Marvel's Spider-Man06.09.2018, Michael Krosta

Special: Spider-Man in offenen Welten

Nicht erst seit dem aktuellen Titel von Insomniac Games schwingt sich Spider-Man abseits von Comics und Filmen auch durch offene Welten von Videospielen. Marvels sympathischer Superheld, der seine besonderen Kräften dem Biss einer genetisch veränderten Spinne verdankt, hat auf PCs und Konsolen im Laufe der Jahre schon manches Abenteuer erlebt. Wir lassen die wichtigsten Stationen in Spideys Karriere als Videospiel-Figur Revue passieren...

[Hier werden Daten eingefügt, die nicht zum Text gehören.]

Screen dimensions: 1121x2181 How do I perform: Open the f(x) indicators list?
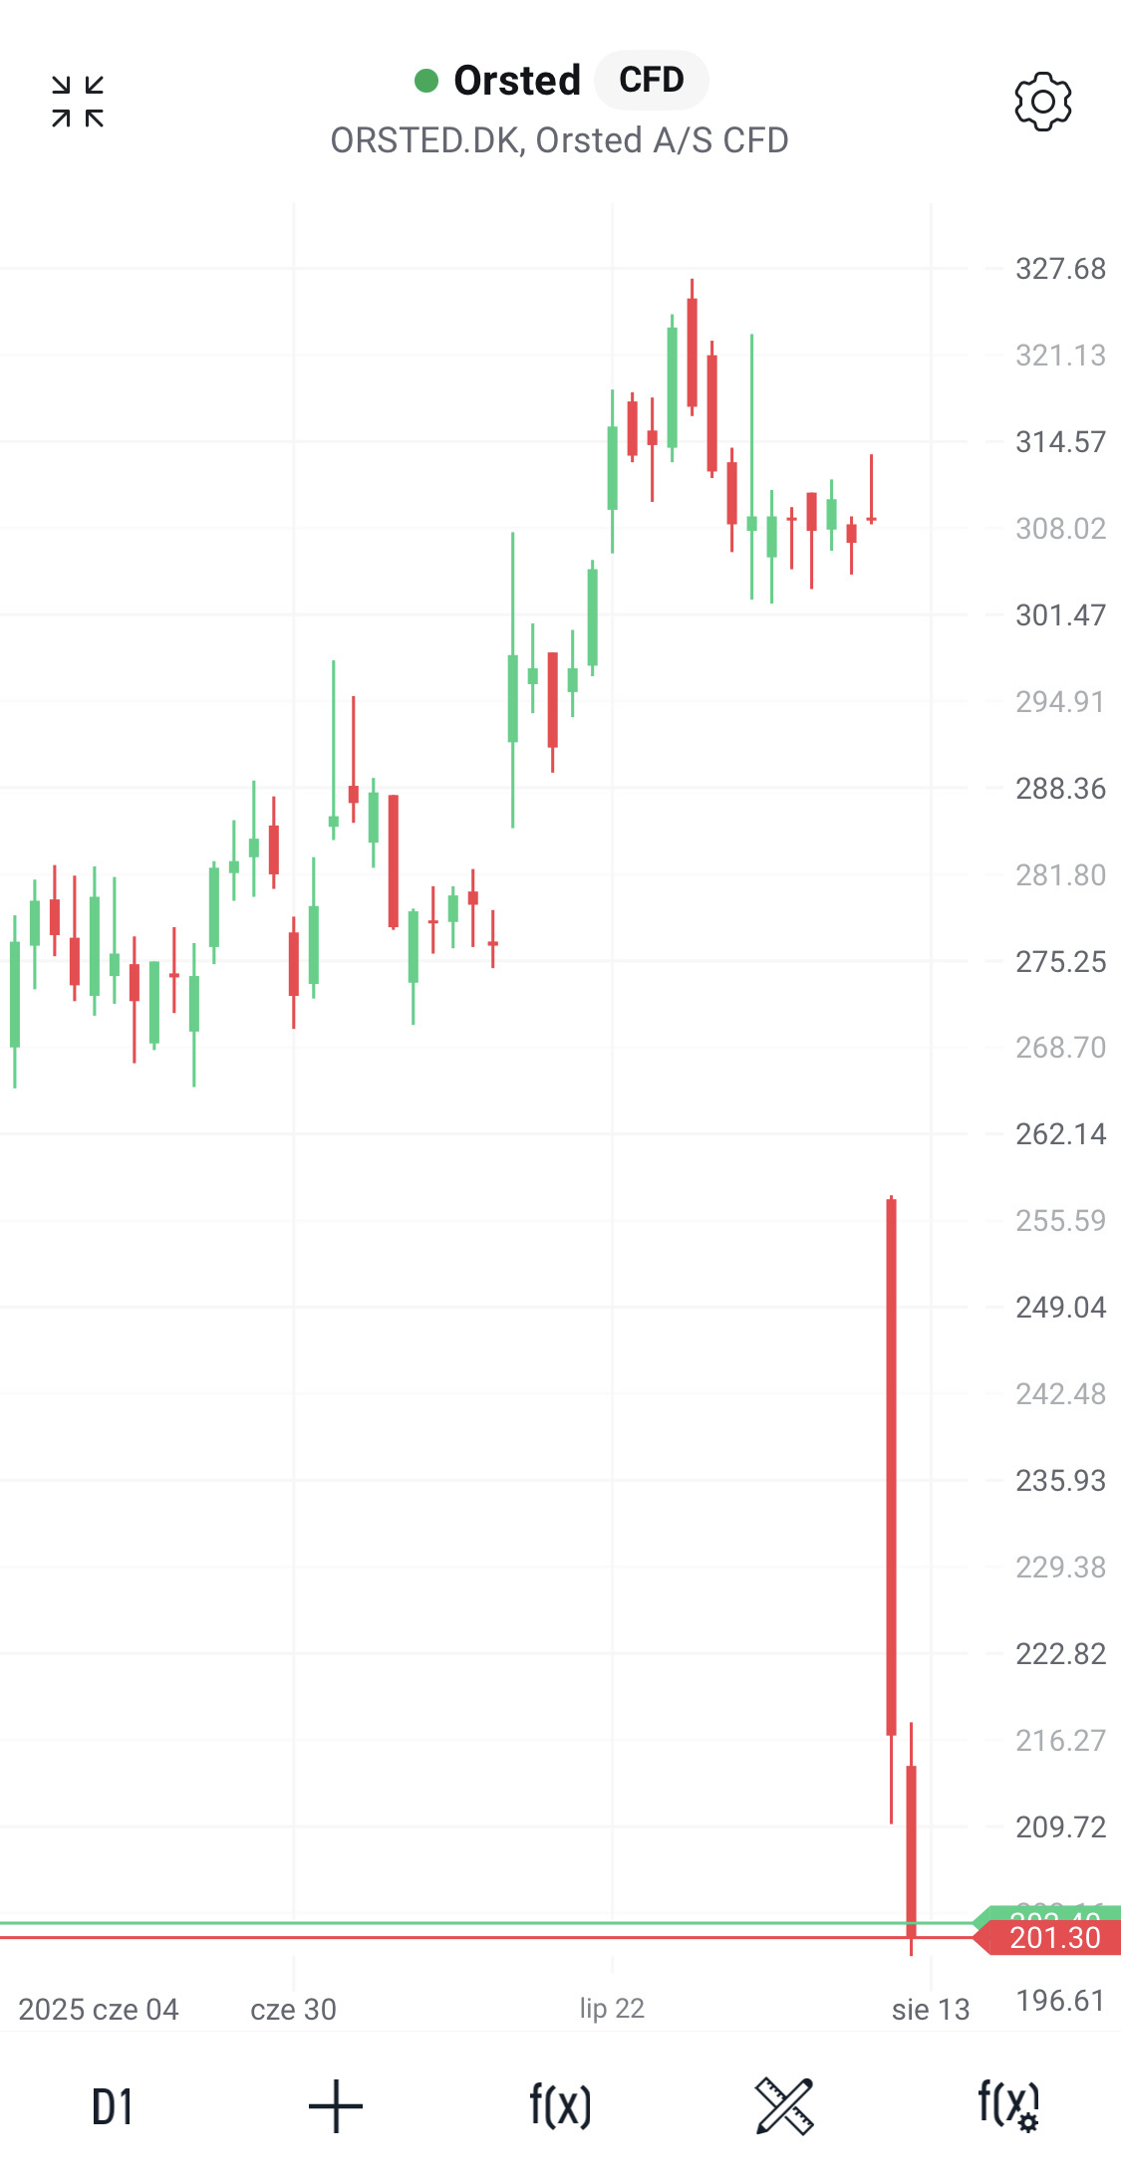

Spider-Man: The Movie (2002)

Als Spider-Man nach langer Abstinenz im Jahr 2002 unter der Regie von Sam Raimi auf die Kinoleinwand zurückkehrte, sicherte sich Activision die Lizenz für Videospiel-Adaptionen und beauftragte Treyarch mit der Entwicklung des Spiels zum Film. Das Studio, das seit 2001 zu Activision gehört und heute vor allem für die Black-Ops-Ableger bekannt ist, wollte sich allerdings nicht zu eng an die filmische Vorlage halten, sondern sich gewisse Freiheiten erlauben. Zwar drehte sich auch das Spiel um die Anfänge des Helden und seinen ersten großen Widersacher in Person von Norman Osborn, der mit seinem Unternehmen OsCorp an genetischen Experimenten zur Erschaffung von Super-Soldaten forschte. Doch im Gegensatz zum Leinwand-Vorbild, das sich vor allem auf Osborn und dessen Verwandlung in den Green Goblin fokussierte, fuhr Treyarch im Spiel eine deutlich größere Riege an Schurken auf, darunter The Shocker, Vulture und Scorpion. In der Fassung für die Xbox bekam man es außerdem noch exklusiv mit Kraven the Hunter zu tun. Trotzdem blieb die Verbindung zum Film alleine dadurch erhalten, weil Schauspieler wie Tobey Maguire, Willem Dafoe & Co ihren Figuren auch im Spiel sowohl ihr Aussehen

Spider-Man und offene Welten - das musste einfach passen.
als auch ihre Stimme liehen. Selbst für die Tutorial-Sektion verpflichtete Activision mit Bruce Campbell (The Evil Dead) einen prominenten Sprecher.  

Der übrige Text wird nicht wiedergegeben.